Jonathan mengulangi kegiatan yang sama hingga tiga kali. Jenia tersedak, ia  pun terbatuk hingga mengeluarkan air dari mulut dan hidungnya.

Melihat Jenia yang tersedak, Jonathan mengusap kembali telapak tangan Jenia. Jenia sudah mulai sadar ia mendorong Jonathan yang telah menyelamatkannya.

Bu Yuni sedari tadi berada di belakang Jonathan untuk melihat pasti apa yang terjadi pada Jenia saat ini. Bu Yuni yang semulanya merasa cemas dan khawatir pada Jenia, mulai merasa sedikit lega karena pertolongan pertama yang diberikan oleh Jonathan.

“Bu Yuni, saya minta tolong sama Ibu untuk membantu gadis ini mengganti pakaiannya yang basah,” Jonathan yang terjatuh di lantai segera beranjak dan memberikan tugas selanjutnya kepada Bu Yuni.

Jenia sudah sadar sepenuhnya. Ia duduk di atas lantai, memandang marah pada Jonathan karena telah menyelamatkannya.

“Kenapa kamu di sini? Kenapa kamu menyelamatkan aku? Kenapa kamu tidak membiarkan aku mati saja?” rengek Jenia merasa kesal dengan Jonathan yang telah menyelamatkannya di saat ia merasa putus asa.

“Nak Je, kenapa berkata seperti itu, apa yang dilakukan oleh nak Jo adalah benar, jika dia tidak datang, entah apa yang akan terjadi padamu,” ucap Bu Yuni menengahi.

“Sebaiknya, kamu tunggu di luar saja!” Bu Yuni meminta Jonathan untuk keluar dan menutup pintu kamar itu.

“Di dalam lemari Cherry ada beberapa pakaian yang ia tinggalkan, Ibu harap, kejadian seperti ini tidak terulang lagi. Ibu tidak ingin kossan ini menjadi angker karena ada seorang gadis yang berusaha untuk bunuh diri di sini!” ucap Bu Yuni dengan jelas.

Jenia memeluk Bu Yuni dengan sangat erat. Kali ini ia tidak tahu harus bersandar pada siapa. Jenia merasa tidak memiliki tempat untuk melabuhkan kepalanya dan menangis, menumpahkan segala kesedihan, kemarahan dan emosi yang menyelimuti dirinya.

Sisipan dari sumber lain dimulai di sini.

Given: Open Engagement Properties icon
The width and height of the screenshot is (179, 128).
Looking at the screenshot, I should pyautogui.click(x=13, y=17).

Jenia memang sudah terlepas dari jerat pria kejam yang mengurungnya di Vila dengan  memaksanya untuk menandatangani perjanjian yang begitu konyol baginya. Namun, rasa amarah masih menggeluti Jenia sehingga ia tidak bisa lagi berpikir dengan logikanya.

“Menangislah nak!” ucap Bu Yuni mengusap kepala Jenia dengan lembut, seakan ia menjadi seorang ibu yang berusaha untuk mengertikan anaknya yang tengah berkelibut asa.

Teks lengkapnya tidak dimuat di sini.